The monitoring strategy described here incorporates logic-driven classifications (Type I/II/III) based on kinetic divergence (ΔC, ΔT), cytokine polarization (e.g., IFN-γ/IL-10), and apoptosis-associated biomarkers, producing standardized dossiers for immunotherapeutic documentation. Its design ensures traceability, compatibility with CTD Module 5.3, and adaptability to diverse clinical environments [79].

A key innovation of this protocol lies in its accessibility for non-molecular oncologists, allowing immune monitoring to be conducted without requiring advanced genomic or transcriptomic analysis. As precision oncology expands, the integration of multidimensional immune profiling into everyday practice is critical for tailoring therapy to the patient’s dynamic immune response.

Table 6 summarizes the Th1/Th2/Th17 polarization profiles observed in DEX-based immunomonitoring. Understanding these trends is essential for clinical decision-making, especially in immunotherapy contexts where polarization imbalances can compromise treatment efficacy or trigger adverse events [80].

Beyond its immunological impact, this monitoring approach has profound economic implications. The long-term reduction in hospitalizations, adverse effects, and treatment inefficiencies offsets its implementation cost, which is expected to decrease further with technological advances in automation and AI-assisted analysis [76].

Widespread adoption will depend not only on molecular effectiveness but also on operational scalability, particularly in resource-limited settings. Technologies such as high-throughput cytometry, AI-driven analytics, and digital immuno-mapping tools can streamline workflows and enable decentralized immunomonitoring [78].
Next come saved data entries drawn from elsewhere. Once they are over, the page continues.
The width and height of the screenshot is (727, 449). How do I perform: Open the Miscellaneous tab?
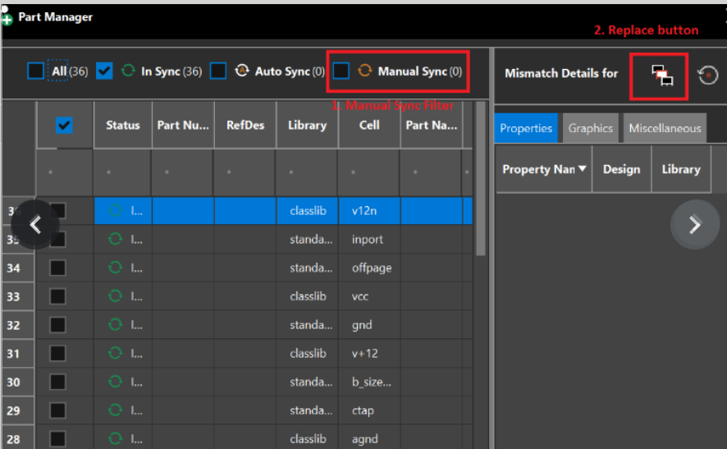665,128
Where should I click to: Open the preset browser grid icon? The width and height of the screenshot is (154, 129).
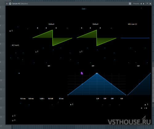130,4
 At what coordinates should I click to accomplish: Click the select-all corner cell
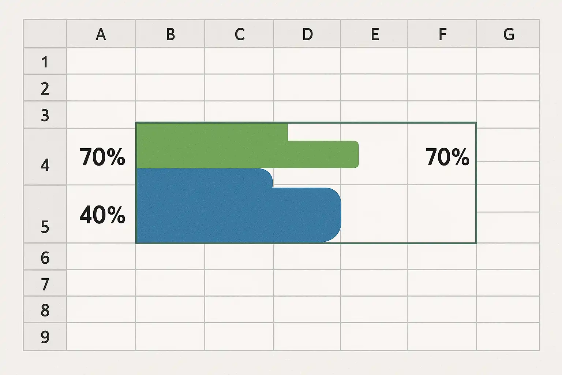[45, 34]
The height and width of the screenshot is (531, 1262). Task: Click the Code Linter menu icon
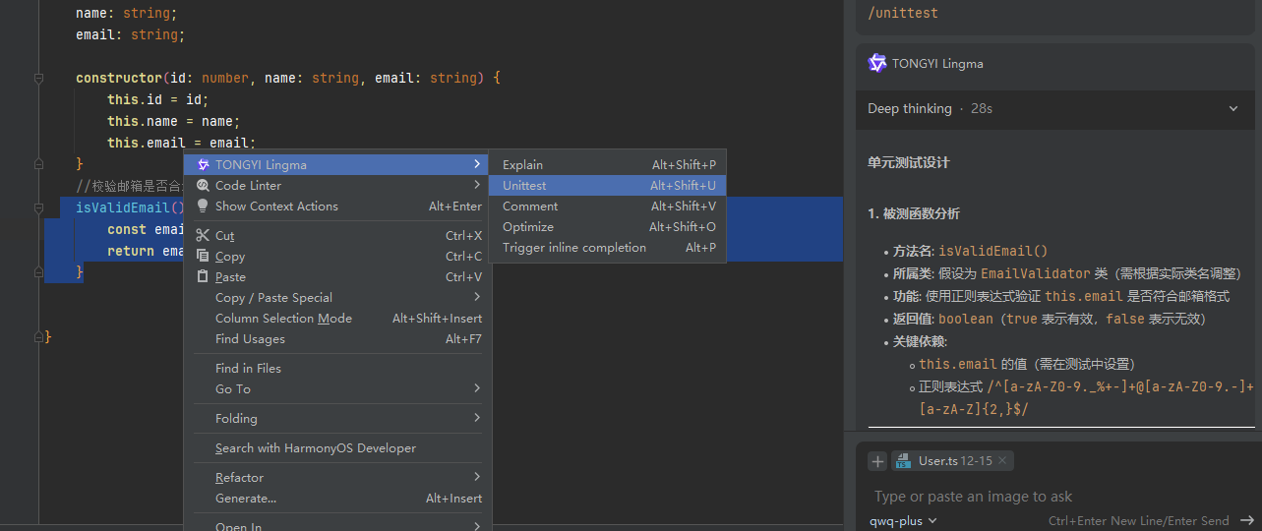[x=203, y=185]
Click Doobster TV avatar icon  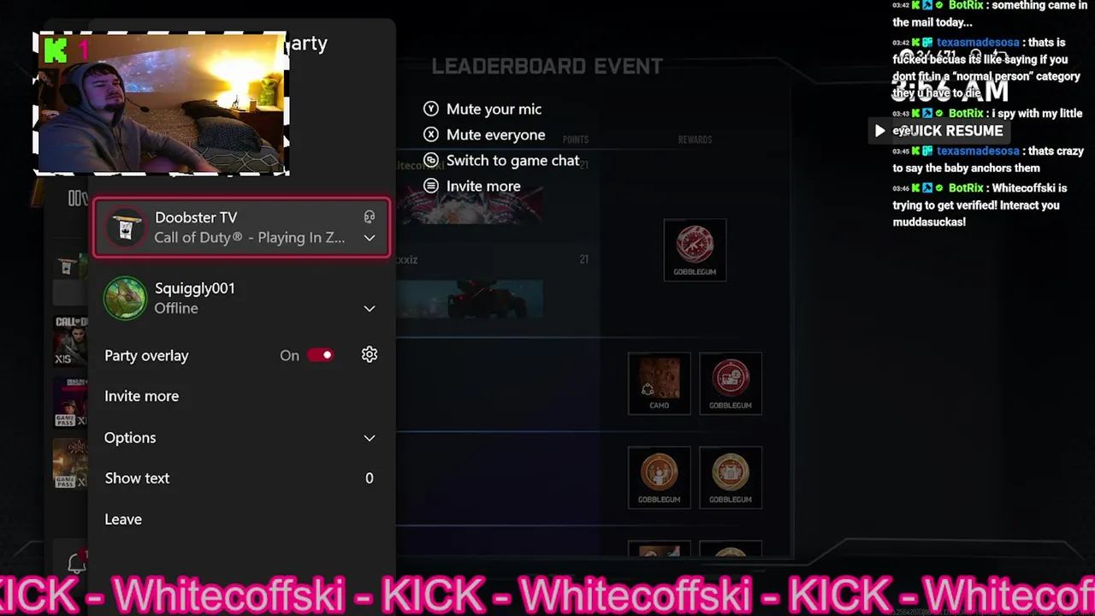[126, 228]
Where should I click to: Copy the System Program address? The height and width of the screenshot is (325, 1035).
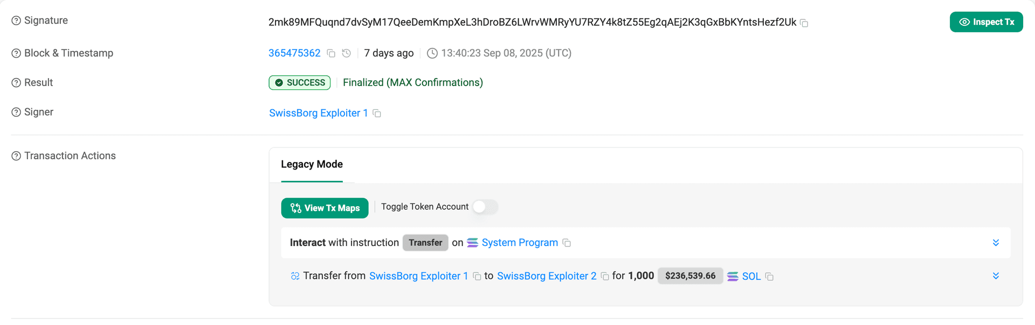[x=567, y=243]
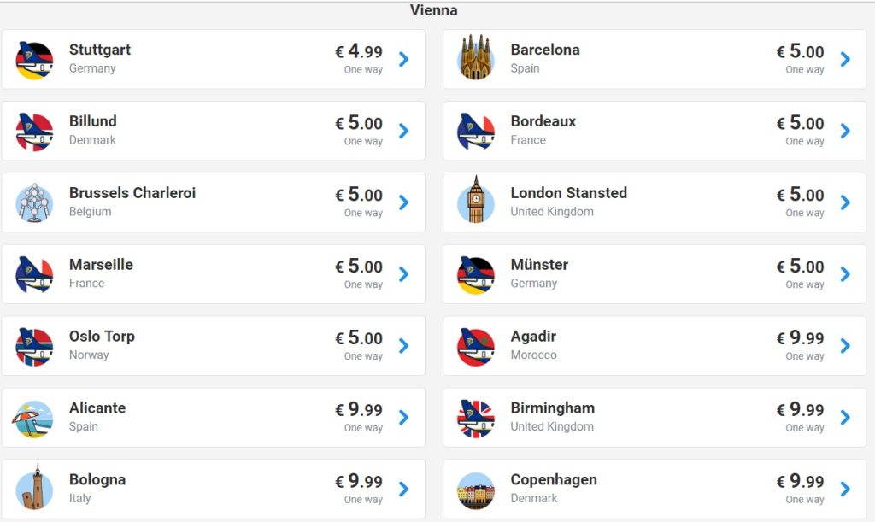875x522 pixels.
Task: Open the Barcelona destination link
Action: (x=545, y=50)
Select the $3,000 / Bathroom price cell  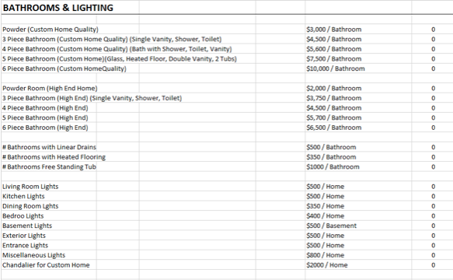pyautogui.click(x=358, y=30)
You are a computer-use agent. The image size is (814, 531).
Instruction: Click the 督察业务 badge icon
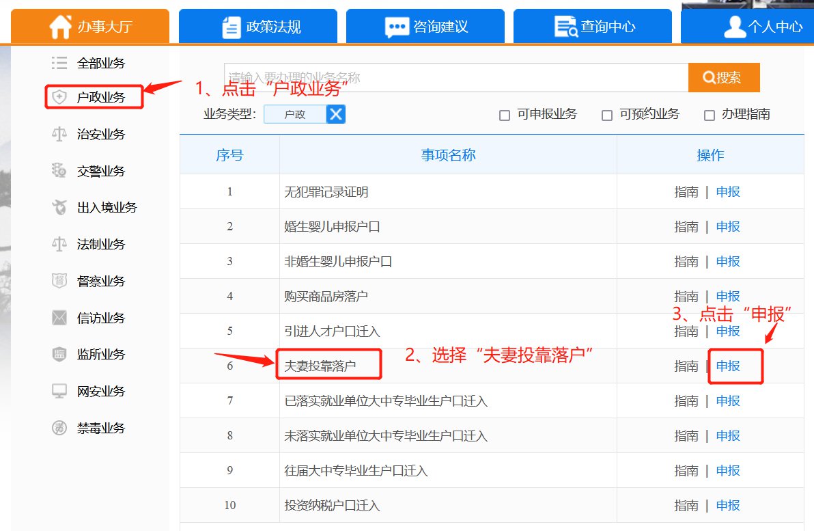click(59, 281)
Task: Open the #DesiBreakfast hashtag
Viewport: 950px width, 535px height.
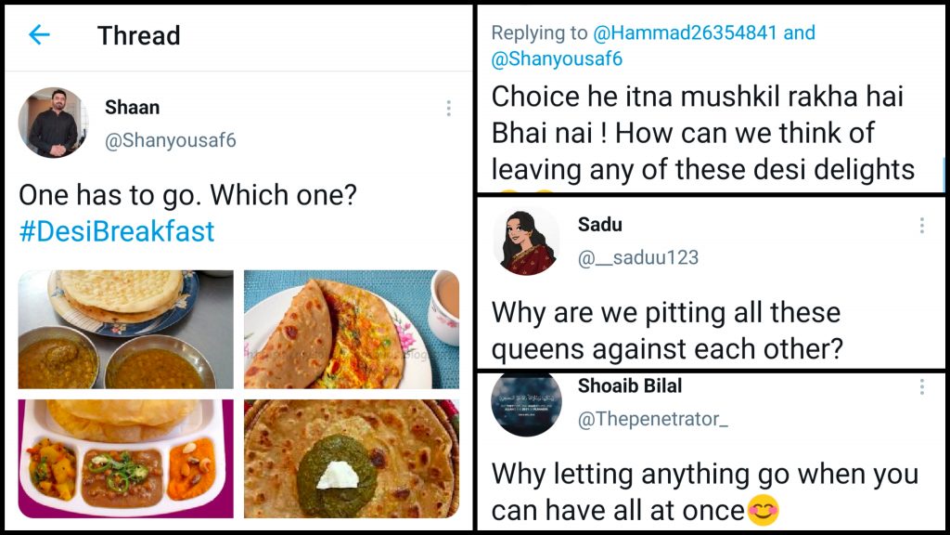Action: [x=116, y=231]
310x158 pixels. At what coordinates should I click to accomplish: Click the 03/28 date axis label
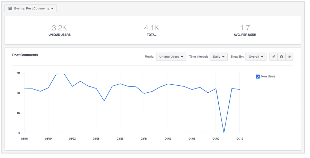pos(120,139)
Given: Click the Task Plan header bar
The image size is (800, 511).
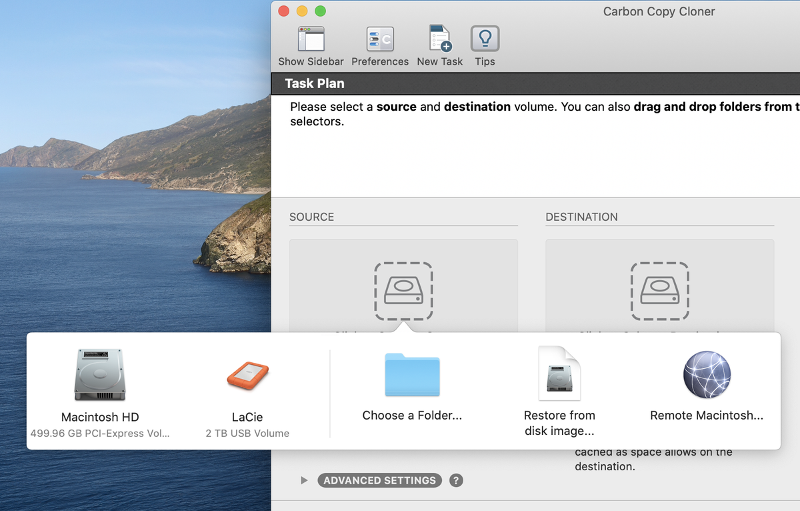Looking at the screenshot, I should point(313,83).
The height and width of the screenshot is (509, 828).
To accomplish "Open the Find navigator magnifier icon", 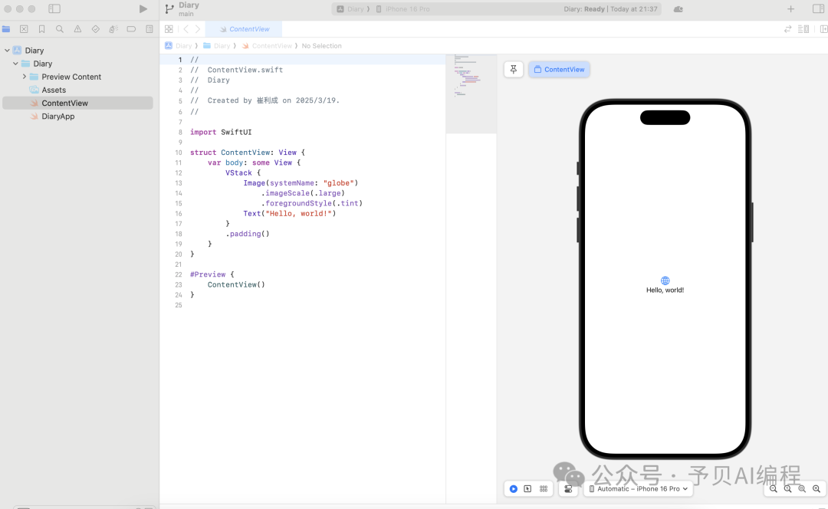I will 60,29.
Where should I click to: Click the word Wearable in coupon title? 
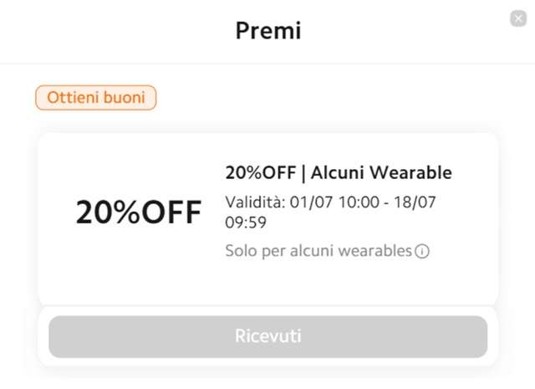click(410, 172)
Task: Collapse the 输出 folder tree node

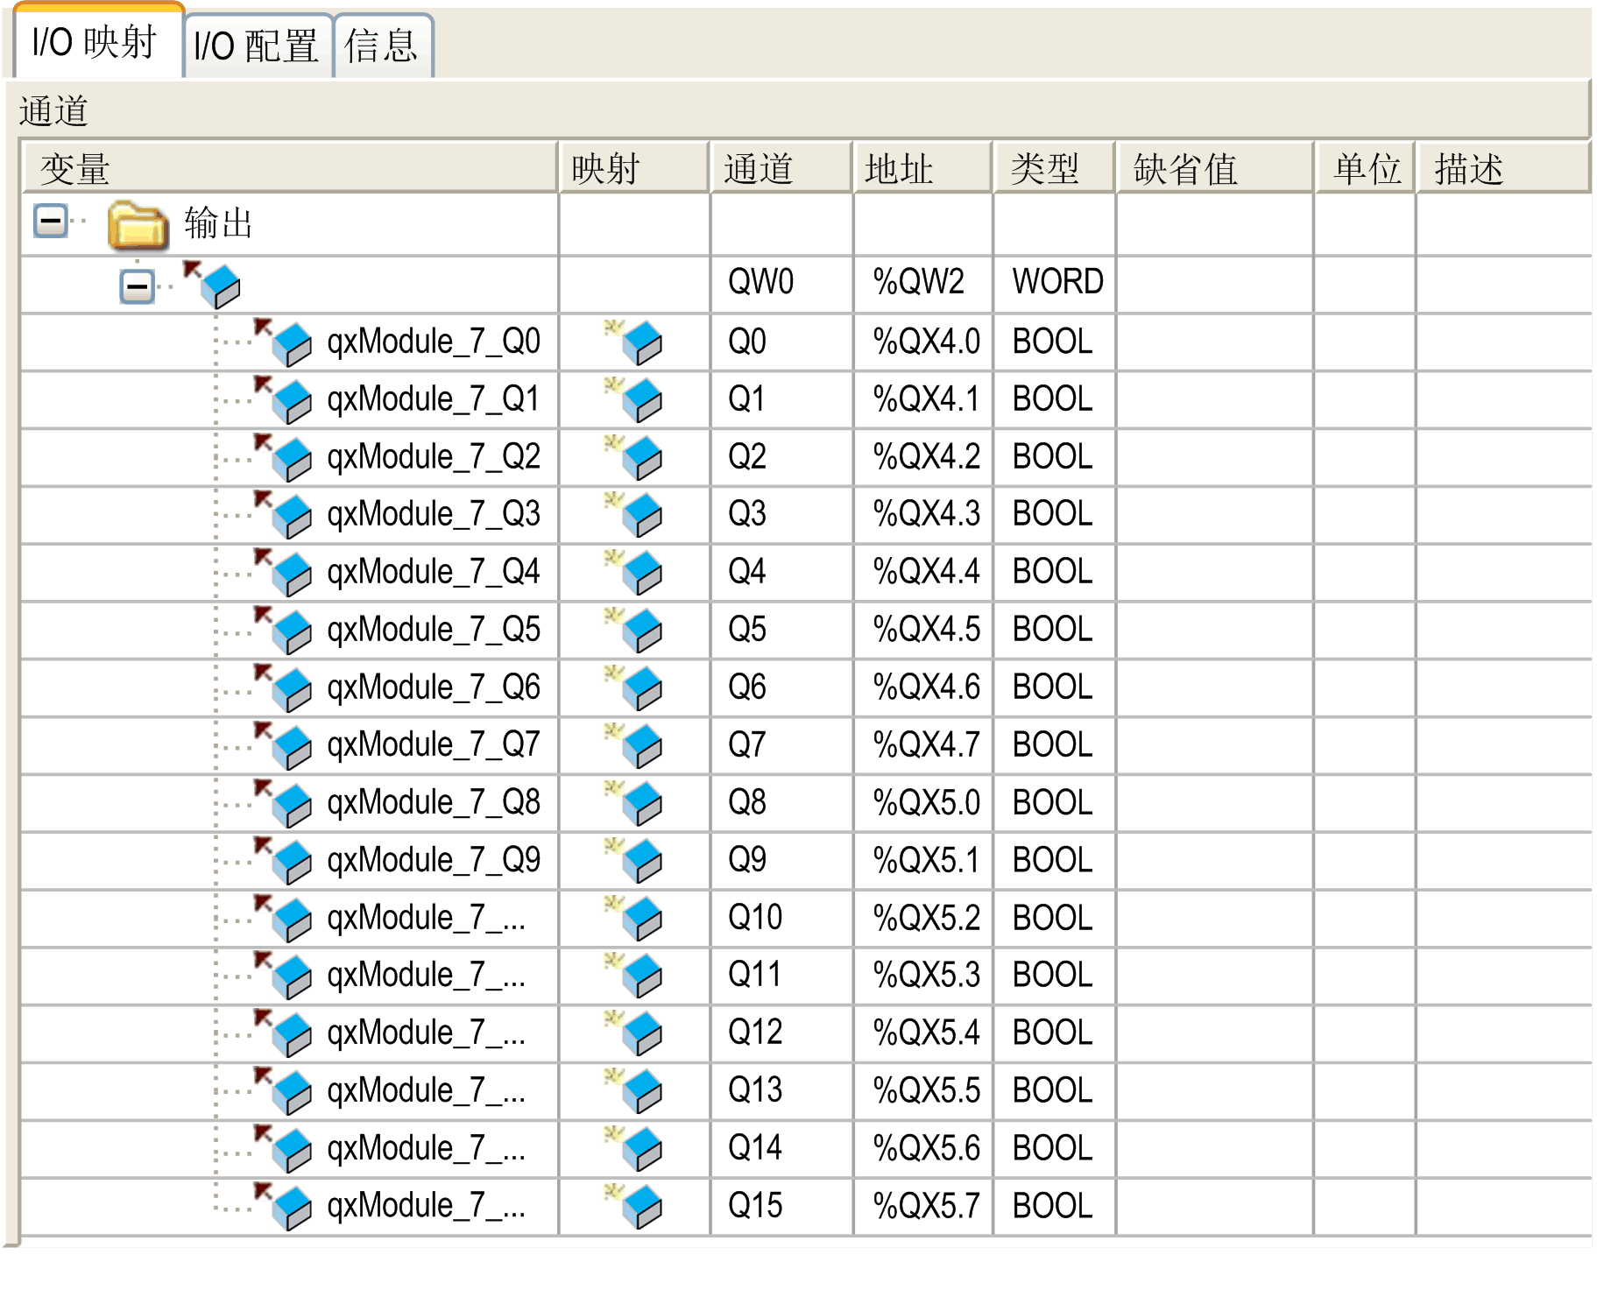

Ongoing training of medical teams and collaborative standardization across institutions will be essential to ensure uniform data quality, reproducibility, and protocol adherence [79]. Ultimately, this model supports the alignment of immune dynamics with therapeutic decisions, contributing to the real-world operationalization of personalized immunotherapy [80].

Author Contributions

Conceptualization, R.G.-S.; methodology, R.G.-S. and F.G.-C.; investigation, F.G.-C., L.A., J.I., N.M.-G., I.R. and A.S.; data curation, L.A., J.I., F.K. and C.P.-V.; formal analysis, R.G.-S. and F.G.-C.; resources, W.D., A.L., D.M., I.M. and R.A.; writing—original draft preparation, R.G.-S.; writing—review and editing, R.G.-S., F.G.-C. and C.P.-V.; visualization, J.I., L.A., A.T., R.G.-S. and C.P.-V.; evaluation of regulatory and technical attributes, R.G.-S. and C.P.-V.; supervision, R.G.-S.; project administration, R.G.-S.; funding acquisition, R.G.-S. All authors have read and agreed to the published version of the manuscript.

Funding

This research was supported by a project grant from Fundación Biotech (FB-202222-0871). The funding institution had no role in the design, execution, interpretation, or writing of the study.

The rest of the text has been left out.